[Excerpts from a dataset]
□ □ □ □

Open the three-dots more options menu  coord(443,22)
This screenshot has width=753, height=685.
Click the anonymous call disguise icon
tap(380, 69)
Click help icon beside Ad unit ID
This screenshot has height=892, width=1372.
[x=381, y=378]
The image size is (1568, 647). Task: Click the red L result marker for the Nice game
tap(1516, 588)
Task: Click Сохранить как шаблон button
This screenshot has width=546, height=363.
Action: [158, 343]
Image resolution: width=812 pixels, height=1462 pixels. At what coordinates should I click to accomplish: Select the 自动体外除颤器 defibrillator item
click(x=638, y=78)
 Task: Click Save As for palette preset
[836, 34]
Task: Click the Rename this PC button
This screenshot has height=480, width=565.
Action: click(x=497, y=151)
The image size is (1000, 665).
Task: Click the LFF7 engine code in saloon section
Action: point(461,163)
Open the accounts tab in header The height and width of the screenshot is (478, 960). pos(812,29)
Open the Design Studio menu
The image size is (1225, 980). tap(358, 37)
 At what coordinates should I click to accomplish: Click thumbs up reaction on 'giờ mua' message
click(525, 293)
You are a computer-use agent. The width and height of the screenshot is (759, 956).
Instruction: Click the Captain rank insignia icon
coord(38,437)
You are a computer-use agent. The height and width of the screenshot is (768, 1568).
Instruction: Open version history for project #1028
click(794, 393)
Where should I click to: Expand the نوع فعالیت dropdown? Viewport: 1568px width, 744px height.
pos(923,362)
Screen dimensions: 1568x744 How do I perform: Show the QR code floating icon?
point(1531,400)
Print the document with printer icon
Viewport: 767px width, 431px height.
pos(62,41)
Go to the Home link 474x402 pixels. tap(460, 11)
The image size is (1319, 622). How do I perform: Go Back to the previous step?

□ □ □ □

Copy every record verbatim.

Open the three-dots more options menu  coord(443,22)
This screenshot has width=753, height=685.
Click the anonymous call disguise icon
tap(380, 69)
Click help icon beside Ad unit ID
This screenshot has height=892, width=1372.
[x=381, y=378]
The image size is (1568, 647). Task: Click the red L result marker for the Nice game
tap(1516, 588)
Task: Click Сохранить как шаблон button
This screenshot has width=546, height=363.
Action: [158, 343]
Image resolution: width=812 pixels, height=1462 pixels. At what coordinates should I click to accomplish: Select the 自动体外除颤器 defibrillator item
click(x=638, y=78)
 Task: Click Save As for palette preset
[836, 34]
Task: Click the Rename this PC button
This screenshot has height=480, width=565.
Action: click(x=497, y=151)
The image size is (1000, 665).
Task: Click the LFF7 engine code in saloon section
Action: point(461,163)
Open the accounts tab in header The height and width of the screenshot is (478, 960). pos(812,29)
Open the Design Studio menu
The image size is (1225, 980). tap(358, 37)
 At what coordinates should I click to accomplish: Click thumbs up reaction on 'giờ mua' message
click(525, 293)
You are a computer-use agent. The width and height of the screenshot is (759, 956).
Instruction: Click the Captain rank insignia icon
coord(38,437)
You are a computer-use agent. The height and width of the screenshot is (768, 1568).
Instruction: Open version history for project #1028
click(794, 393)
Where should I click to: Expand the نوع فعالیت dropdown? Viewport: 1568px width, 744px height.
pos(923,362)
Screen dimensions: 1568x744 How do I perform: Show the QR code floating icon?
point(1531,400)
Print the document with printer icon
Viewport: 767px width, 431px height.
pos(62,41)
Go to the Home link 474x402 pixels. tap(460, 11)
The image size is (1319, 622). How do I perform: Go Back to the previous step?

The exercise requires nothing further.